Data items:
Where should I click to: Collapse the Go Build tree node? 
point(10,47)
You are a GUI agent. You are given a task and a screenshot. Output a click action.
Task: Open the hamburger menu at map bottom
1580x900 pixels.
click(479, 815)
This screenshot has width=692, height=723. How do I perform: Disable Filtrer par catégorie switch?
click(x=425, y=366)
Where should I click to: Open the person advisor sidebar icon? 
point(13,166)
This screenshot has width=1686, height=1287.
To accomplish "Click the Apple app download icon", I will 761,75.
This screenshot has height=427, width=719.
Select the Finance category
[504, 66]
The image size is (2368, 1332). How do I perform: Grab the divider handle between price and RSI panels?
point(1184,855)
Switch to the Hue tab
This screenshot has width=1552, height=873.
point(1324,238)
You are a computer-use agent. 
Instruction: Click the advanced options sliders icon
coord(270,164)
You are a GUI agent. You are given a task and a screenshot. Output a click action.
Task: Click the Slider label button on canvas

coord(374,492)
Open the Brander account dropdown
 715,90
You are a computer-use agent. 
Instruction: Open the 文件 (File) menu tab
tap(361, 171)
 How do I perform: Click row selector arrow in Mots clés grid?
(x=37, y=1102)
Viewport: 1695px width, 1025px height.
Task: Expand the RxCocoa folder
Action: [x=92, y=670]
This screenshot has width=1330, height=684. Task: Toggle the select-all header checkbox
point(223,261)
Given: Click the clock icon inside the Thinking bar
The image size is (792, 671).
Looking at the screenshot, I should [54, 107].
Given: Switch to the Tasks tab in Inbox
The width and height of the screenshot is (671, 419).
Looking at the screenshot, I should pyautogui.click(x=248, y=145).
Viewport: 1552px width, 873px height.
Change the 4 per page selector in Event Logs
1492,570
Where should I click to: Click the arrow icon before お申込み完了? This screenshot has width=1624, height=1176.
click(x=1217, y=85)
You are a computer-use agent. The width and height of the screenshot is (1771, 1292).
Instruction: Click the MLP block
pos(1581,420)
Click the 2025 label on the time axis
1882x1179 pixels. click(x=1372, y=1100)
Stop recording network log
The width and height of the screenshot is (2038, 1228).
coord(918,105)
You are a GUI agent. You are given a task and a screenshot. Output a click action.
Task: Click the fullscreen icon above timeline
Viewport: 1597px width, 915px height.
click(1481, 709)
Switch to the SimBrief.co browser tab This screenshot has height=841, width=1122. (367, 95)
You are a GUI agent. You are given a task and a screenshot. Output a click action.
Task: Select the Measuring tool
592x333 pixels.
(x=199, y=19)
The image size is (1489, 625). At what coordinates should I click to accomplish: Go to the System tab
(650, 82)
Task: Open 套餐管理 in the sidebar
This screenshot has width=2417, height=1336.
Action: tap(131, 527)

◆ **YOUR GOAL**: The records above should be copied out again in full, exactly as they appear.

◆ **SOLUTION BELOW**:
Where should I click to: Collapse the Go Build tree node? 
point(10,47)
You are a GUI agent. You are given a task and a screenshot. Output a click action.
Task: Open the hamburger menu at map bottom
1580x900 pixels.
click(479, 815)
This screenshot has width=692, height=723. How do I perform: Disable Filtrer par catégorie switch?
click(x=425, y=366)
Where should I click to: Open the person advisor sidebar icon? 
point(13,166)
This screenshot has width=1686, height=1287.
To accomplish "Click the Apple app download icon", I will 761,75.
This screenshot has height=427, width=719.
Select the Finance category
[504, 66]
The image size is (2368, 1332). How do I perform: Grab the divider handle between price and RSI panels?
point(1184,855)
Switch to the Hue tab
This screenshot has width=1552, height=873.
point(1324,238)
You are a computer-use agent. 
Instruction: Click the advanced options sliders icon
coord(270,164)
You are a GUI agent. You are given a task and a screenshot. Output a click action.
Task: Click the Slider label button on canvas

coord(374,492)
Open the Brander account dropdown
 715,90
You are a computer-use agent. 
Instruction: Open the 文件 (File) menu tab
tap(361, 171)
 How do I perform: Click row selector arrow in Mots clés grid?
(x=37, y=1102)
Viewport: 1695px width, 1025px height.
Task: Expand the RxCocoa folder
Action: [x=92, y=670]
This screenshot has width=1330, height=684. Task: Toggle the select-all header checkbox
point(223,261)
Given: Click the clock icon inside the Thinking bar
The image size is (792, 671).
Looking at the screenshot, I should [54, 107].
Given: Switch to the Tasks tab in Inbox
The width and height of the screenshot is (671, 419).
Looking at the screenshot, I should pyautogui.click(x=248, y=145).
Viewport: 1552px width, 873px height.
Change the 4 per page selector in Event Logs
1492,570
Where should I click to: Click the arrow icon before お申込み完了? This screenshot has width=1624, height=1176.
click(x=1217, y=85)
You are a computer-use agent. The width and height of the screenshot is (1771, 1292).
Instruction: Click the MLP block
pos(1581,420)
Click the 2025 label on the time axis
1882x1179 pixels. click(x=1372, y=1100)
Stop recording network log
The width and height of the screenshot is (2038, 1228).
coord(918,105)
You are a GUI agent. You are given a task and a screenshot. Output a click action.
Task: Click the fullscreen icon above timeline
Viewport: 1597px width, 915px height.
click(1481, 709)
Switch to the SimBrief.co browser tab This screenshot has height=841, width=1122. (367, 95)
You are a GUI agent. You are given a task and a screenshot. Output a click action.
Task: Select the Measuring tool
592x333 pixels.
(x=199, y=19)
The image size is (1489, 625). At what coordinates should I click to accomplish: Go to the System tab
(650, 82)
Task: Open 套餐管理 in the sidebar
This screenshot has width=2417, height=1336.
Action: tap(131, 527)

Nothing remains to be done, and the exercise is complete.